"Interior Space: A Visual Exploration of the International Space Station," is out this November.

By Andrea Romano
August 19, 2020
Paolo Nespoli and Roland Miller

A new book is sure to grace the coffee tables of both space enthusiasts and photography lovers out there.

According to PetaPixel, a new photography book called "Interior Space: A Visual Exploration of the International Space Station" was a collaboration between photographer Roland Miller and Italian astronaut Paolo Nespoli to show a one-of-a-kind view of the International Space Station (ISS).

Paolo Nespoli and Roland Miller

In addition to being the first project done by an Earth-bound artist and a ISS-bound astronaut, according to PetaPixel, the book also used some innovative methods for clearly photographing the ISS. One of the many challenges the pair faced was the fluctuating light and constant movement of the station, which typically makes non-flash photography harder to achieve.

“The first problem you run into is you can’t use a tripod in space because it just floats away, and the station itself is going 17,500 miles an hour,” Miller told Colossal. “Just because of the size and the speed, there’s a harmonic vibration to it.” In order to combat this issue, a specialized “bipod” was constructed and Nespoli used a very high shutter speed in order to capture details with good clarity without a flash.
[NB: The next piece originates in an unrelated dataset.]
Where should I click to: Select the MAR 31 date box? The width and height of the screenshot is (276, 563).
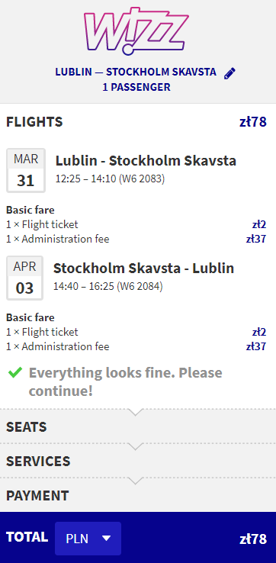pyautogui.click(x=25, y=171)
Miller was then sent the shots for editing.

The book shows details of current space technology as you’ve never seen them before. You can see the complexities of each area of the station, as well as stunning views (like seeing clouds over the ocean on Earth). The intricacies of the station show a particular beauty of what may be considered chaotic, like an abstract painting.
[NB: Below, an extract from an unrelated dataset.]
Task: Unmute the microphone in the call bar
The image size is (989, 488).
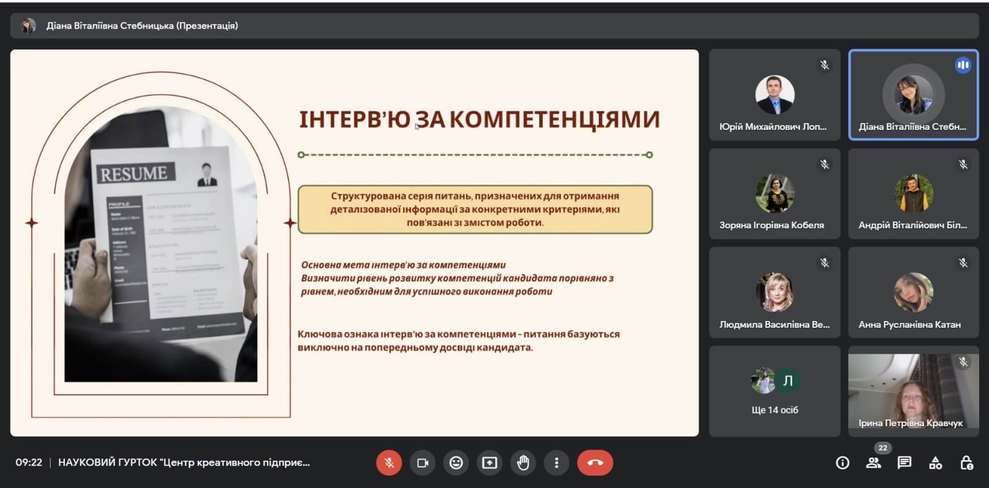Action: point(389,463)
Paolo Nespoli and Roland Miller

“This is a very good subject for that because they’re really amazing, beautiful things and are very complex modules,” Miller told Colossal. “If you look at Star Trek and people walk down these spacious, pristine, white-walled hallways with carpeting and nice lights, and then you look at what a real spacecraft is, and you look at that hallway with wires and cables and computers hanging out, and it’s just crazy, chaotic, a mess of stuff.”

Roland Miller
Paolo Nespoli and Roland Miller

Miller started a Kickstarter campaign in order to help publish the book, with over $45,000 funded (with an original goal of $25,000). The campaign will run until Sunday, Aug. 30. The book will include photographs of the ISS from Nespoli, as well as essays and some “Earth-based shots” from Miller, Colossal reported.

Backers who pledge $25 or more will receive a 5x7 inch photograph, backers who pledge $50 or more will receive an 8x11 inch photograph, and backers who pledge $55 or more will receive a copy of the book itself when it is published. The book is scheduled to publish on Nov. 2, 2020, coinciding with the 20-year anniversary of human habitation of the ISS, according to the Kickstarter campaign.